BRIEF -
From the entries below, report how many lines contain the string "badge". Give only that number.

DATASET CONTENT -
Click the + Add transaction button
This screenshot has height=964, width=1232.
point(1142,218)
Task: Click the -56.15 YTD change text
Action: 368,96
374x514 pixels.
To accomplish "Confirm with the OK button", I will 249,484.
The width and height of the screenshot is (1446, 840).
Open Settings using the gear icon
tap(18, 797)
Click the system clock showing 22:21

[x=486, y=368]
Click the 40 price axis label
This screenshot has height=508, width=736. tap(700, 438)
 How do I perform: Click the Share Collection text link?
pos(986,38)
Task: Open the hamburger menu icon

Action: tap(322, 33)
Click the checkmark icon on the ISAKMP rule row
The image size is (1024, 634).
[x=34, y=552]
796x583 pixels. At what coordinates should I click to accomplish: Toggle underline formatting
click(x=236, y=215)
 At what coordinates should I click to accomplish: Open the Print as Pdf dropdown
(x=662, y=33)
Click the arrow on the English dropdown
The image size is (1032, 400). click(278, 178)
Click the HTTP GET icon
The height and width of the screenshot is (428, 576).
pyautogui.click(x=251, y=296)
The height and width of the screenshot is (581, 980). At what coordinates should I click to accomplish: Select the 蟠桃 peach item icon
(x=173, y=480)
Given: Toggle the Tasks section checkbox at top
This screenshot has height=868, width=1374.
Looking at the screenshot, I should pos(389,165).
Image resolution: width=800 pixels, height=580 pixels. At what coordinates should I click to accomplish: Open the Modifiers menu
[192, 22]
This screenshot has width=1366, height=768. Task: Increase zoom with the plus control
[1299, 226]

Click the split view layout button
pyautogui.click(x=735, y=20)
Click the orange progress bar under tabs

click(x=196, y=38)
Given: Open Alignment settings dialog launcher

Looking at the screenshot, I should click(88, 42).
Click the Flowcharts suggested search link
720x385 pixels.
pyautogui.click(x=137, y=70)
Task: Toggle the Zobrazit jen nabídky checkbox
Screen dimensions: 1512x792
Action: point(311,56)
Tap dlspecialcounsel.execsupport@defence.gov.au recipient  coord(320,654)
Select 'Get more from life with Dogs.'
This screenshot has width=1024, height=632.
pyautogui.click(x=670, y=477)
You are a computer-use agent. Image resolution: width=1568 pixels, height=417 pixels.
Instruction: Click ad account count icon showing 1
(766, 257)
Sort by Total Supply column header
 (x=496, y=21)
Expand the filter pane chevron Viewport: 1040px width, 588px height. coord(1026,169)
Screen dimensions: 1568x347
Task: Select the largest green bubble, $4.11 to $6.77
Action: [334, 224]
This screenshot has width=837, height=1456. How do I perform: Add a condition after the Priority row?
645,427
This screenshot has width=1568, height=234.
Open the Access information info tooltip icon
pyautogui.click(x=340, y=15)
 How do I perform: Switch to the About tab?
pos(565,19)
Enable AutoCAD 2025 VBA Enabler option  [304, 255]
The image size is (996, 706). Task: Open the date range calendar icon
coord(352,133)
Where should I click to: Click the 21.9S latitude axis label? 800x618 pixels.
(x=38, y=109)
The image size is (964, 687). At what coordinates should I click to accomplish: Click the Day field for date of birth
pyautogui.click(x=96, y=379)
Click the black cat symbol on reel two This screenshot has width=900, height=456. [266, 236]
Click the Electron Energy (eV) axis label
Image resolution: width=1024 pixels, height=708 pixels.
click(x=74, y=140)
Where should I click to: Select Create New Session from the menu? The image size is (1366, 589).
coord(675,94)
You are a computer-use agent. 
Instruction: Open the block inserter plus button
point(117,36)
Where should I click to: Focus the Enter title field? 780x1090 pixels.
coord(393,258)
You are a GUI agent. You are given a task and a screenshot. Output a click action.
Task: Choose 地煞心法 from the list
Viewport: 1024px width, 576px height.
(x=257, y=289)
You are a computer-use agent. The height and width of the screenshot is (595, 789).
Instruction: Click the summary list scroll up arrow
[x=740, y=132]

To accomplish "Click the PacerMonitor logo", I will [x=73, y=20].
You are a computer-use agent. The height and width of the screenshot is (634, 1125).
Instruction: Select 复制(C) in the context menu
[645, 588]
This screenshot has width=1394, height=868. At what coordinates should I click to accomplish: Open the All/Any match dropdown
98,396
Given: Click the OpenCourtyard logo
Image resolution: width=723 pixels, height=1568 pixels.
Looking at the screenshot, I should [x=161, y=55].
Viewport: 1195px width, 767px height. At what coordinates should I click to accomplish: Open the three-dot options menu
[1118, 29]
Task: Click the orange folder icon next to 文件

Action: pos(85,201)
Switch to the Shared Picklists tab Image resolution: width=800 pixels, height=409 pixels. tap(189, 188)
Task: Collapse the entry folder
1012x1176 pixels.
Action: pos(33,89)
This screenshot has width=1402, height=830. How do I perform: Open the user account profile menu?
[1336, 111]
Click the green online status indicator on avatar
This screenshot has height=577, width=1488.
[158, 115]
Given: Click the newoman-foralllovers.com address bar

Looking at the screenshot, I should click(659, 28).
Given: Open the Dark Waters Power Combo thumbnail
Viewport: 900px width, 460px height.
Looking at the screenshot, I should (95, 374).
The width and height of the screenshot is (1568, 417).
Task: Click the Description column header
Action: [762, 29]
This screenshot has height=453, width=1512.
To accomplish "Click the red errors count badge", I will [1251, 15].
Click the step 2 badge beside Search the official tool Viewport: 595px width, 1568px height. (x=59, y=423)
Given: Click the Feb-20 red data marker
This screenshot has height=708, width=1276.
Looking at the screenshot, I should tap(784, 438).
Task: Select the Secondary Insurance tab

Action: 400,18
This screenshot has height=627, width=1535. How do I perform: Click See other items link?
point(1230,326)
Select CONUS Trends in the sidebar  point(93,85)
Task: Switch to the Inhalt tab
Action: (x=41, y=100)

EXERCISE RESULT -
2